- _AIM OF THE EXERCISE_: Each line of the records that holds "Toggle" should be shown in full.

[Stored data]
◆ ◆ ◆ ◆

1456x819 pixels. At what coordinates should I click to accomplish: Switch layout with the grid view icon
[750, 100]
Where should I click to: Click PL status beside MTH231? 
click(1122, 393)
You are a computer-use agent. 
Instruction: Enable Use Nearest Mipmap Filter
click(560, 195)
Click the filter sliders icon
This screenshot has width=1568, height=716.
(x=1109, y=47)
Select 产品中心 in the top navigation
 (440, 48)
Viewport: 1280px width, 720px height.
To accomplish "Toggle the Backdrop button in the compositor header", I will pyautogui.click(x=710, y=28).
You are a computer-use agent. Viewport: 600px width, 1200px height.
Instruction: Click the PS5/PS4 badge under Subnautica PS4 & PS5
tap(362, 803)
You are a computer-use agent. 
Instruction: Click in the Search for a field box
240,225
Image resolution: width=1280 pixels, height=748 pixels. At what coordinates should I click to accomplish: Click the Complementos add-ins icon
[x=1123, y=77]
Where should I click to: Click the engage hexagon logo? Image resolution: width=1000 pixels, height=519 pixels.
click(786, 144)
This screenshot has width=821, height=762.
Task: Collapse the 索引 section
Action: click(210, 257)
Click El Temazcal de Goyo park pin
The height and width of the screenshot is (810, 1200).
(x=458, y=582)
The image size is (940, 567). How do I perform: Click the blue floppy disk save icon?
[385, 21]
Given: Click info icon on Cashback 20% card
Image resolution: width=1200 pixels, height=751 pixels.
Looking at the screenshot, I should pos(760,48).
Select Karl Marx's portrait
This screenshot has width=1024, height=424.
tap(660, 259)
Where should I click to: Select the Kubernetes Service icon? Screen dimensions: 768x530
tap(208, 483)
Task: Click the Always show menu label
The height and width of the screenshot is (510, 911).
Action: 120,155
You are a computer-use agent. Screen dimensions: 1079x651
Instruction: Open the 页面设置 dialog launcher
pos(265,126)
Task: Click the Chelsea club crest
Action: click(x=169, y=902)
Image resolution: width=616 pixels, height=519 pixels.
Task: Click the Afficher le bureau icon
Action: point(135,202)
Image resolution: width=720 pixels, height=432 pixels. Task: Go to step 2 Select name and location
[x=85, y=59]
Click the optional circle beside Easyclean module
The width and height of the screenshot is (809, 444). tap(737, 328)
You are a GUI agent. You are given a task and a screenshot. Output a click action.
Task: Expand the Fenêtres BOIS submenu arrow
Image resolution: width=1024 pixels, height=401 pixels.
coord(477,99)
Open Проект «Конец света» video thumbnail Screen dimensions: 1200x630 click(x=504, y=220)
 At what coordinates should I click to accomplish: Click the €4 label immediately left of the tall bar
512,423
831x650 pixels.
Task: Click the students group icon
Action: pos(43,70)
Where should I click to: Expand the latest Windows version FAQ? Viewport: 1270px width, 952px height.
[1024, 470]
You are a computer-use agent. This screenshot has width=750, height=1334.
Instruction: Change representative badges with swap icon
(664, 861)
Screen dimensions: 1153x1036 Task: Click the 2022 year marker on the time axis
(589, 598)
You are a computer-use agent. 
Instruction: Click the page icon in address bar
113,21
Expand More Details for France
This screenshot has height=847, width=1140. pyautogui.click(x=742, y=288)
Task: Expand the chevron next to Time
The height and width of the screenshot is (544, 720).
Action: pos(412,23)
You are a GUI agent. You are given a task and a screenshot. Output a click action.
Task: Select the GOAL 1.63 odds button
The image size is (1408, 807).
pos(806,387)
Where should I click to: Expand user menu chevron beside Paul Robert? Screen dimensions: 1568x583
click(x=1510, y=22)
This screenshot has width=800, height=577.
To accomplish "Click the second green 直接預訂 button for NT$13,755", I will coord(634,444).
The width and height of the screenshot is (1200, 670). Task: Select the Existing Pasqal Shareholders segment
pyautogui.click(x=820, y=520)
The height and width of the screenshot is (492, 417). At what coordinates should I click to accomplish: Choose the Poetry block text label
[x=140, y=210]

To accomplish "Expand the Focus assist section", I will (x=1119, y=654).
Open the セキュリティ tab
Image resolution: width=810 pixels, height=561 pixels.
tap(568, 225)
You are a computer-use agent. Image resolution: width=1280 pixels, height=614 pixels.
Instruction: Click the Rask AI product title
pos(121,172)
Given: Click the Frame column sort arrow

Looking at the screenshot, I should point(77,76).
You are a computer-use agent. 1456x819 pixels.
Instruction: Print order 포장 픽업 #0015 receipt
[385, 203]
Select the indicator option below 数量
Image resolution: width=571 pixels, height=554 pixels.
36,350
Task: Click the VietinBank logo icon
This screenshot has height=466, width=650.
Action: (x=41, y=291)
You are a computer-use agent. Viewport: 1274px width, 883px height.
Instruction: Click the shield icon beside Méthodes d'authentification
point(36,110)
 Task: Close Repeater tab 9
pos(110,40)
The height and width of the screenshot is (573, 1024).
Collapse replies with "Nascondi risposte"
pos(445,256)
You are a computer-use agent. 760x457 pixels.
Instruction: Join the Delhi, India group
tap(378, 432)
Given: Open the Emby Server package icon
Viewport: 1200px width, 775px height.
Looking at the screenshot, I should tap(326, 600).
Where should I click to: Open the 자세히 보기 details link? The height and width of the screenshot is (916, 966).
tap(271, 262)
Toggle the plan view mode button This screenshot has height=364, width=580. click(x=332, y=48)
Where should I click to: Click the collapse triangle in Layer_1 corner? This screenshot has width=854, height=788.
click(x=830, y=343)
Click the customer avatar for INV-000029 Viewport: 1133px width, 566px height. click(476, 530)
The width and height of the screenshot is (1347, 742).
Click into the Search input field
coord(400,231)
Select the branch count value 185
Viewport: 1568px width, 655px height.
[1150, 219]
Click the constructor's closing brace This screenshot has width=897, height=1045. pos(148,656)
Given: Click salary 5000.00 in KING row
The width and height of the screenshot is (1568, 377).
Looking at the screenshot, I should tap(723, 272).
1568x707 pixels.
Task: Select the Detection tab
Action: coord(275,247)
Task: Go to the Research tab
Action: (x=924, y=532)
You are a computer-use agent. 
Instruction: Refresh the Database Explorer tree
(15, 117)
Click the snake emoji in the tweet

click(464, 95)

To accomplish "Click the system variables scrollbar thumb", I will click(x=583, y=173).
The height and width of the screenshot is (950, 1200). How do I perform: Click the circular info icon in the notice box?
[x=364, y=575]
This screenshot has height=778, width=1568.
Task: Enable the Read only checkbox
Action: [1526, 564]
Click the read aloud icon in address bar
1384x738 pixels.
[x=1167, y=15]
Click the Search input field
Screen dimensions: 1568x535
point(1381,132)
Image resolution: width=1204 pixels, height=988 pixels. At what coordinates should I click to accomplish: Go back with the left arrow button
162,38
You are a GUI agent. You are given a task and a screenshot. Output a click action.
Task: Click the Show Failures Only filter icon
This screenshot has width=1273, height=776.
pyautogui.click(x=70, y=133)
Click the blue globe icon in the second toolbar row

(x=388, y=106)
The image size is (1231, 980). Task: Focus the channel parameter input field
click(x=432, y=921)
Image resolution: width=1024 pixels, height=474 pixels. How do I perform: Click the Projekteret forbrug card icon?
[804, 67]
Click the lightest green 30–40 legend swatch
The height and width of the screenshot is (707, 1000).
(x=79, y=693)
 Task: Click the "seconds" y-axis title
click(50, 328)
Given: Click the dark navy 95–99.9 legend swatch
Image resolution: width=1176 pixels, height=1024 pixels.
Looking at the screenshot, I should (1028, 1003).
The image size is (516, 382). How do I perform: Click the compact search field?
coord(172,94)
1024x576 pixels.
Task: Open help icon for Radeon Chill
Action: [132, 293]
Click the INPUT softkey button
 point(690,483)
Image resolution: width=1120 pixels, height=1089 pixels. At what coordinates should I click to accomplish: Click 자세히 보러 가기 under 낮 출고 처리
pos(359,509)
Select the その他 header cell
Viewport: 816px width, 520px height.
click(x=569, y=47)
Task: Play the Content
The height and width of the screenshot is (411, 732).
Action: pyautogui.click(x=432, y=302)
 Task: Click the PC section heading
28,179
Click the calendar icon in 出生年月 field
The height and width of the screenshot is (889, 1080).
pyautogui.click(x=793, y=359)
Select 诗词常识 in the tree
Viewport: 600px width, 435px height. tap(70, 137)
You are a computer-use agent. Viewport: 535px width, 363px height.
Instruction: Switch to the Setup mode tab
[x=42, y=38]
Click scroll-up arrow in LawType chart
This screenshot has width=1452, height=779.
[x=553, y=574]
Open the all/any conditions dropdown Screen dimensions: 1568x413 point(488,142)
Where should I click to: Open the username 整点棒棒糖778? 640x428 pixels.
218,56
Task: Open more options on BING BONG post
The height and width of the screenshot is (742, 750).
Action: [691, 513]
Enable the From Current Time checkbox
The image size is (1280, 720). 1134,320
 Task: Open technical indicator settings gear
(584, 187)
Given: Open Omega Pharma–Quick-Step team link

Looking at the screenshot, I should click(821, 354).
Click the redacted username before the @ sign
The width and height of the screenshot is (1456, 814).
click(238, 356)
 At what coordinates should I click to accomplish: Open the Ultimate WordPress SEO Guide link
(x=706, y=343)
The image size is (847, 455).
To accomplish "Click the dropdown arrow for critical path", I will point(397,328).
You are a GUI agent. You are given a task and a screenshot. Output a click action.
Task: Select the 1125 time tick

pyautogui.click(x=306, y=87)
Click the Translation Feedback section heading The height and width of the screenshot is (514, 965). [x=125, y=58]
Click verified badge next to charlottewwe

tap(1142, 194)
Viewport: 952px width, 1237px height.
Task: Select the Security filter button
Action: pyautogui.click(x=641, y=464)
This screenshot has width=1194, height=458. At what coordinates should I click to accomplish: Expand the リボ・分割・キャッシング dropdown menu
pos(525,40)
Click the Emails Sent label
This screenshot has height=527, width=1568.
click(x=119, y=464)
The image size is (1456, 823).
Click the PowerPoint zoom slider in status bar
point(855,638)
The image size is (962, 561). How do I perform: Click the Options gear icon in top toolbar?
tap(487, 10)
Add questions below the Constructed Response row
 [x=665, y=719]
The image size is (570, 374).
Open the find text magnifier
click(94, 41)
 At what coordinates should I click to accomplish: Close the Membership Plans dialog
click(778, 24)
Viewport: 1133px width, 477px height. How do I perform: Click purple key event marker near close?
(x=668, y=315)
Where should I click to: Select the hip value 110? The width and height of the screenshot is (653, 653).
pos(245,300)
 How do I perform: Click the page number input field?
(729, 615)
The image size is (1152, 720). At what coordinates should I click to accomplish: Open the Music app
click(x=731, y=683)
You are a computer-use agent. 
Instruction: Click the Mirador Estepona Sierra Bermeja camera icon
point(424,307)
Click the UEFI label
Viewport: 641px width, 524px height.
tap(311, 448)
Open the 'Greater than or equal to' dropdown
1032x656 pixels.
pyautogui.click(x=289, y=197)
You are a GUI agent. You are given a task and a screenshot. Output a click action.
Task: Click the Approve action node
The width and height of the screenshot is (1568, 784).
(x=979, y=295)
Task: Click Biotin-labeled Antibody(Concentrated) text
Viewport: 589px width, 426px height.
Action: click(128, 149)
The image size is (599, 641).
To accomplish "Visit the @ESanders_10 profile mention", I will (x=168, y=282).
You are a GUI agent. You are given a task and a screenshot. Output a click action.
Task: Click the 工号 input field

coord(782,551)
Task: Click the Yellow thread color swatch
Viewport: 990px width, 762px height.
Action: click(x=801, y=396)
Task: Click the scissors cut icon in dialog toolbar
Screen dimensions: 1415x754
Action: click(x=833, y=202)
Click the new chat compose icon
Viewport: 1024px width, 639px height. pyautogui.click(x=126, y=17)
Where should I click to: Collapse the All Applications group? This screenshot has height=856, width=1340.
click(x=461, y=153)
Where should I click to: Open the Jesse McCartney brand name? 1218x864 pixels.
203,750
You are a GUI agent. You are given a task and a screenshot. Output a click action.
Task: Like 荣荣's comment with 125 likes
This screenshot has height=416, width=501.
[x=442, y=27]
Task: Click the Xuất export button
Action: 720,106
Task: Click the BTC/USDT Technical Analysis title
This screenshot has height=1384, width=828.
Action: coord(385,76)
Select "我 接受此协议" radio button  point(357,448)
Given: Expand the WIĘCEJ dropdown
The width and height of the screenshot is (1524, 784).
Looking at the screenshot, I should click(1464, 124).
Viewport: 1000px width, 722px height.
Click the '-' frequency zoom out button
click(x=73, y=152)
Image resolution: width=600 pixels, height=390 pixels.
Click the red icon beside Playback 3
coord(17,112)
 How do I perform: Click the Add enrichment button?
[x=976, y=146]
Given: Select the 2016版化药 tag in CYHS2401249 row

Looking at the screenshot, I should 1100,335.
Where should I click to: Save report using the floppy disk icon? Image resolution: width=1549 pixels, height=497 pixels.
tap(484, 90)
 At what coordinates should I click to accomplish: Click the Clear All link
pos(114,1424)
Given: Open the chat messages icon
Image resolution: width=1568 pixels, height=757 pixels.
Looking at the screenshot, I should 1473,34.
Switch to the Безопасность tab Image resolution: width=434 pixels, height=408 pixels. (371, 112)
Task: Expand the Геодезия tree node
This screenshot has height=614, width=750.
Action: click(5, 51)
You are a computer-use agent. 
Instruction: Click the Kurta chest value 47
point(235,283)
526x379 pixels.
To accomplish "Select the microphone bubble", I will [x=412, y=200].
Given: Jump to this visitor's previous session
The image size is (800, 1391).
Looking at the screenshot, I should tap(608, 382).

◆ ◆ ◆ ◆

- _EXERCISE SOLUTION_:
To accomplish "Toggle the Backdrop button in the compositor header", I will pyautogui.click(x=710, y=28).
Toggle the plan view mode button This screenshot has height=364, width=580. click(x=332, y=48)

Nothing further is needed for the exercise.